ESMO 2025 preview – Astellas's third Claudin18.2 shot
Data with the T-cell engager ASP2138 look lukewarm, but could improve with combos.
Data with the T-cell engager ASP2138 look lukewarm, but could improve with combos.

Astellas is already all in on Claudin18.2, with the approved antibody Vyloy plus an ADC from a deal with Evopoint – and it’s taking another shot at this target with a T-cell engager, data from which will feature at ESMO.
Results with ASP2138 look lacklustre, based on two abstracts released on Monday, but Astellas emphasised that these were monotherapy data. The company has higher hopes for combinations, and an ESMO poster will give a first indication of how combos are faring in first and second-line gastric and gastroesophageal junction (GEJ) cancers.
Astellas’s head of oncology development, Moitreyee Chatterjee-Kishore, dubbed the combo data “so striking” that the group is already planning a phase 3 trial in first-line gastric cancer, evaluating ASP2138 plus a PD-(L)1 inhibitor and chemo, which could start in the second half of 2026.
Astellas believes that ASP2138, which was developed in partnership with Xencor, could be used in patients with lower Claudin18.2 expression levels than Vyloy; the MAb is only approved in patients with 75% or higher expression, as part of a first-line chemo combo.
Chatterjee-Kishore didn’t disclose whether, in the pivotal study, there would still be a requirement for a certain level of Claudin18.2 expression, and where any cutoff could be. But, eventually, she hopes that ASP2138 could be used in patients “with any level of Claudin18.2”.
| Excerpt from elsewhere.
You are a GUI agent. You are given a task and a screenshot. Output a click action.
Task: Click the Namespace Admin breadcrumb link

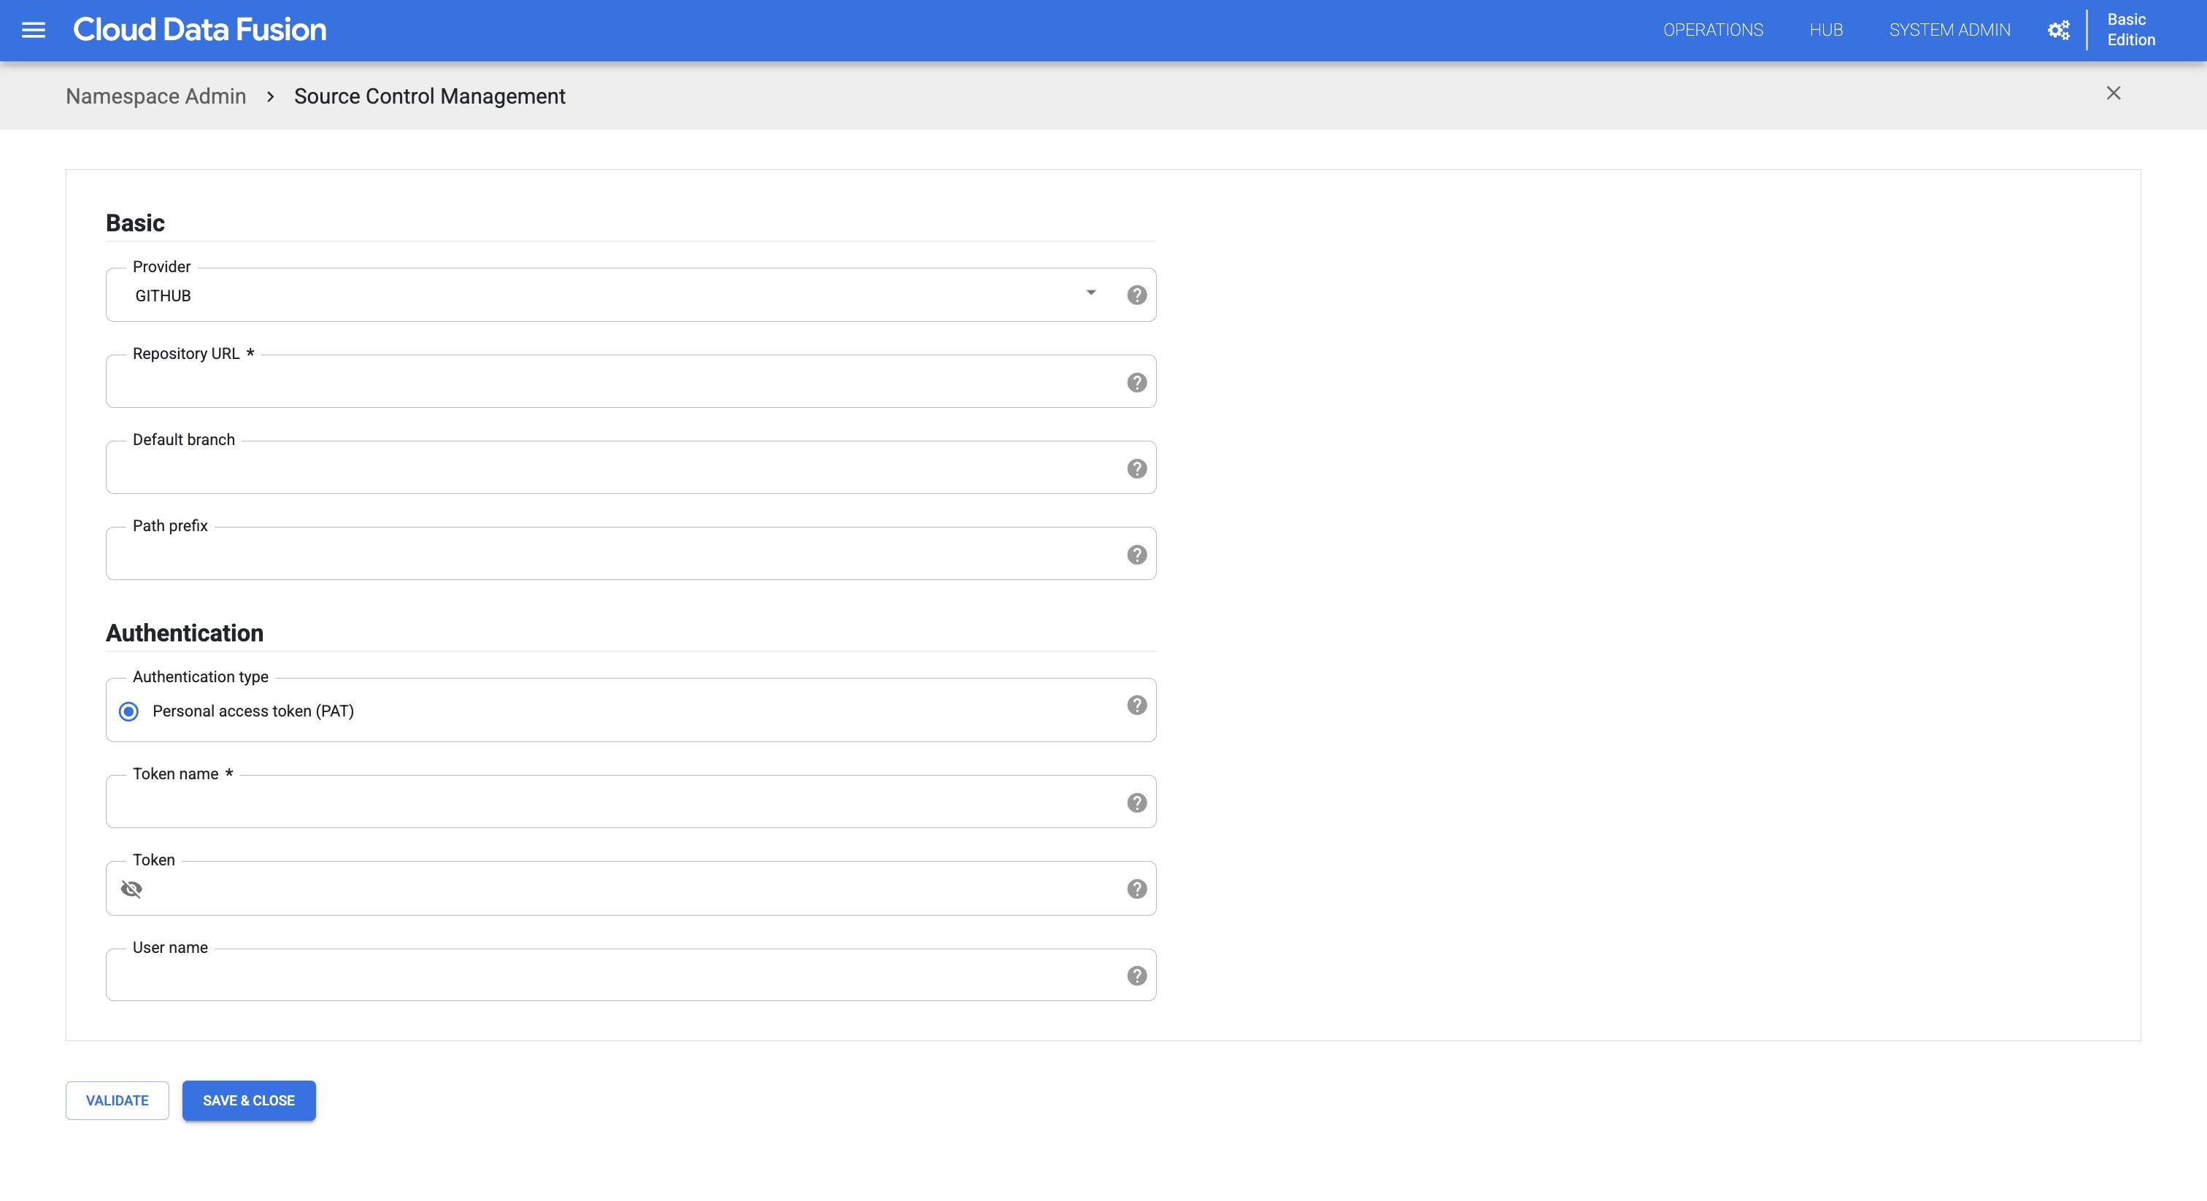coord(155,95)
Meanwhile, the initial setting for the Evopoint-originated ADC, ASP546C (formerly XNW27011), will be as monotherapy in second-line gastric cancer, she added.
Mono & combo
ESMO will see two posters on ASP2138, both from the same phase 1 trial, which tests monotherapy and various combinations in first and second-line Claudin18.2-positive gastric/GEJ cancers, and pancreatic cancer. In this trial Claudin18.2-positivity is defined as expression of 1% or more.
Both posters will focus on gastric cancers; pancreatic cancer results will be reported at a later date. One concerns intravenous monotherapy, while the other details subcutaneous monotherapy and combos.
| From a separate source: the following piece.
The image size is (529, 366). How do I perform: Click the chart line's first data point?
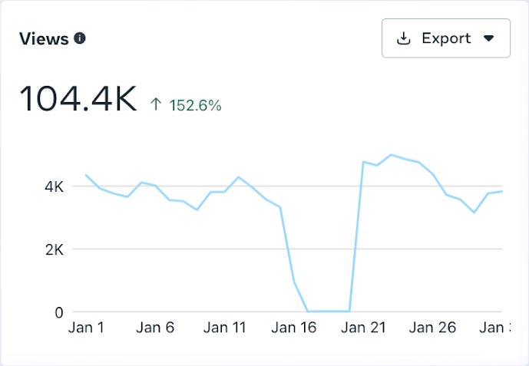(x=86, y=175)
With the IV formulation, the abstract notes five partial responses among 36 relapsed patients, giving an ORR of 14% (which includes unconfirmed responses). With SC monotherapy, there was just one confirmed partial response among 12 relapsed patients, giving an ORR of 8%.
ESMO will see data on combos from cohort G (first-line ASP2138 plus Keytruda and mFolfox6) and cohort H (second-line ASP2138 plus Cyramza and paclitaxel).
Chatterjee-Kishore noted that Astellas had been prioritising enrolment into the first-line Keytruda-combo cohort, so this will be the one to watch.
ASP2138 vs Vyloy
In the front line, Vyloy plus chemo has produced ORRs of 32-40% in the Spotlight and Glow trials, according to its label. However, these studies were restricted to ≥75% Claudin18.2 expressers. This year Astellas started the Lucerna phase 3 trial of Vyloy plus Keytruda plus chemo, but also only in ≥75% expressers.
Therefore, if ASP2138 can produce similar or better response rates, but in a broader Claudin18.2-positive population, Astellas might be on to something. Chatterjee-Kishore also hinted that data on response duration could also be available at ESMO.
As for the Evopoint-originated ADC ASP546C, Astellas licensed this outside China in May, just ahead of an ASCO poster presentation involving a Chinese phase 1/2 trial. That study produced a promising 51% ORR across three doses in relapsed gastric/GEJ cancer patients.
Evopoint recently started a Chinese phase 3 trial, while Astellas hopes to begin a “bridging” study for western populations in early 2026, Chatterjee-Kishore said. However, she declined to give more details, saying that Astellas planned to have conversations with regulators about this soon.
If all goes to plan, Astellas could have several Claudin18.2-targeted therapies covering a range of gastric and pancreatic cancer populations.
ESMO will take place in Berlin on 17-21 October.